2016-11-14

One year ago I was introduced by my friend Roberto Ciatti to the concept of Clean Architecture, as it is called by Robert Martin. The well-known Uncle Bob talks a lot about this concept at conferences and wrote some very interesting posts about it. What he calls "Clean Architecture" is a way of structuring a software system, a set of consideration (more than strict rules) about the different layers and the role of the actors in it.

As he clearly states in a post aptly titled The Clean Architecture, the idea behind this design is not new, being built on a set of concepts that have been pushed by many software engineers over the last 3 decades. One of the first implementations may be found in the Boundary-Control-Entity model proposed by Ivar Jacobson in his masterpiece "Object-Oriented Software Engineering: A Use Case Driven Approach" published in 1992, but Martin lists other more recent versions of this architecture.

I will not repeat here what he had already explained better than I can do, so I will just point out some resources you may check to start exploring these concepts:

The Clean Architecture a post by Robert Martin that concisely describes the goals of the architecture. It also lists resources that describe similar architectures.

The Open Closed Principle a post by Robert Martin not strictly correlated with the Clean Architecture concept but important for the separation concept.

Hakka Labs: Robert "Uncle Bob" Martin - Architecture: The Lost Years a video of Robert Martin from Hakka Labs.

DDD & Testing Strategy by Lauri Taimila

(upcoming) Clean Architecture by Robert Martin, published by Prentice Hall.

The purpose of this post is to show how to build a web service in Python from scratch using a clean architecture. One of the main advantages of this layered design is testability, so I will develop it following a TDD approach. The project was initially developed from scratch in around 3 hours of work. Given the toy nature of the project some choices have been made to simplify the resulting code. Whenever meaningful I will point out those simplifications and discuss them.

If you want to know more about TDD in Python read the posts in this category.

Project overview

The goal of the "Rent-o-matic" project (fans of Day of the Tentacle may get the reference) is to create a simple search engine on top of a dataset of objects which are described by some quantities. The search engine shall allow to set some filters to narrow the search.

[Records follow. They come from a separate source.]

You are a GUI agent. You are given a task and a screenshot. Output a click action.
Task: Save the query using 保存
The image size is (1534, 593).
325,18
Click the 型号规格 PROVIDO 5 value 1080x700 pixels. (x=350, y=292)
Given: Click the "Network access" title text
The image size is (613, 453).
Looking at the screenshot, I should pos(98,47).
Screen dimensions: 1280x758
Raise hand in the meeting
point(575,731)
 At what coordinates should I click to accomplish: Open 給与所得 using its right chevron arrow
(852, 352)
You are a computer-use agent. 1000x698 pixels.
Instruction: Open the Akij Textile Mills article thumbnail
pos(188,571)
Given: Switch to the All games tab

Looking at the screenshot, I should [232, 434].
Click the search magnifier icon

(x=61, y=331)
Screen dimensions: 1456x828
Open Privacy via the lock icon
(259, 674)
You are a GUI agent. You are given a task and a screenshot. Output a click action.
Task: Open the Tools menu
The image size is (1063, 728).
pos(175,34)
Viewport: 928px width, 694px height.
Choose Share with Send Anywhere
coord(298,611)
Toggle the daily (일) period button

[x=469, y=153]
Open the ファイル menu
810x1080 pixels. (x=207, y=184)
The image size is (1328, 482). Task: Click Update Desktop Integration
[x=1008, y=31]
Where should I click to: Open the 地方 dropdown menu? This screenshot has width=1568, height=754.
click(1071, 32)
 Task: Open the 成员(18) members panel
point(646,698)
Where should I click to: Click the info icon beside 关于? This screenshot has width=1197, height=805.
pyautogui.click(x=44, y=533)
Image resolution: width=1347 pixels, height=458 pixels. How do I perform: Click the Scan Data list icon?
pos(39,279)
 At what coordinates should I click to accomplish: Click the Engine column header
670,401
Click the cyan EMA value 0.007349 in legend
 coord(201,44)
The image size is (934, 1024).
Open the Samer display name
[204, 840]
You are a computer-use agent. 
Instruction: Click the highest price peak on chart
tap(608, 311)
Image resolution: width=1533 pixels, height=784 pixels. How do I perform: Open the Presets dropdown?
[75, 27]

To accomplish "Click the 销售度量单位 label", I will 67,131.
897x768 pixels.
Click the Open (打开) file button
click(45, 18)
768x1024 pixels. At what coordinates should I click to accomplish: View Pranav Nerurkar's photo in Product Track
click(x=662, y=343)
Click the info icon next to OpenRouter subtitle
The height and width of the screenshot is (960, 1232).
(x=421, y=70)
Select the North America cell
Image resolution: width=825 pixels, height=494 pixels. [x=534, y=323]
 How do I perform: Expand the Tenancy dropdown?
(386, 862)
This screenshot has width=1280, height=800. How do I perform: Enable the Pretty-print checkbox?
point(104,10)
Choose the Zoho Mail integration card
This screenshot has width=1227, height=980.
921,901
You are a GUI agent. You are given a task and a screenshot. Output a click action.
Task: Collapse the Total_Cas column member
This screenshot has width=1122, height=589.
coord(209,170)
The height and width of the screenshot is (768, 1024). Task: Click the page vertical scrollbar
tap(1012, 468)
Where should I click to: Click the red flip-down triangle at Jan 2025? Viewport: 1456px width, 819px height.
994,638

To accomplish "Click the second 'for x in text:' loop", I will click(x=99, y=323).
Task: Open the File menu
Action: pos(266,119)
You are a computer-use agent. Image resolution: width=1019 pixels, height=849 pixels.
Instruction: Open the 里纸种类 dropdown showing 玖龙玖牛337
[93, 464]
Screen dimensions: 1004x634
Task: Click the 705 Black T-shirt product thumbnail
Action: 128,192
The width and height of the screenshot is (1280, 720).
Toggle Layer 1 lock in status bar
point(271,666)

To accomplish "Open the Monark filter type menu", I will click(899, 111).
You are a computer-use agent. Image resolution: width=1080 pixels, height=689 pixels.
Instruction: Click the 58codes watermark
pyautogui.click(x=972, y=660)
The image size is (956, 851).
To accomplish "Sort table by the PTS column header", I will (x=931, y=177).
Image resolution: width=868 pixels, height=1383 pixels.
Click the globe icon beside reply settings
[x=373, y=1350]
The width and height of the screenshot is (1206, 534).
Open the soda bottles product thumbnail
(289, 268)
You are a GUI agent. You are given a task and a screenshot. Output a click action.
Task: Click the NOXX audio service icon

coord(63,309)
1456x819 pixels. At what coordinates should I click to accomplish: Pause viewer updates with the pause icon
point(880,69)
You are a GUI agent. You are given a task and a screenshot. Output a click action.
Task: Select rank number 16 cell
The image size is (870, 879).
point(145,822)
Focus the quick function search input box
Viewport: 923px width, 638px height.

The objects in the dataset are storage rooms for rent described by the following quantities:

An unique identifier

A size in square meters

A renting price in euros/day

Latitude and longitude

As pushed by the clean architecture model, we are interested in separating the different layers of the system. The architecture is described by four layers, which however can be implemented by more than four actual code modules. I will give here a brief description of those layers.

Entities

This is the level in which the domain models are described. Since we work in Python, I will put here the class that represent my storage rooms, with the data contained in the database, and whichever data I think is useful to perform the core business processing.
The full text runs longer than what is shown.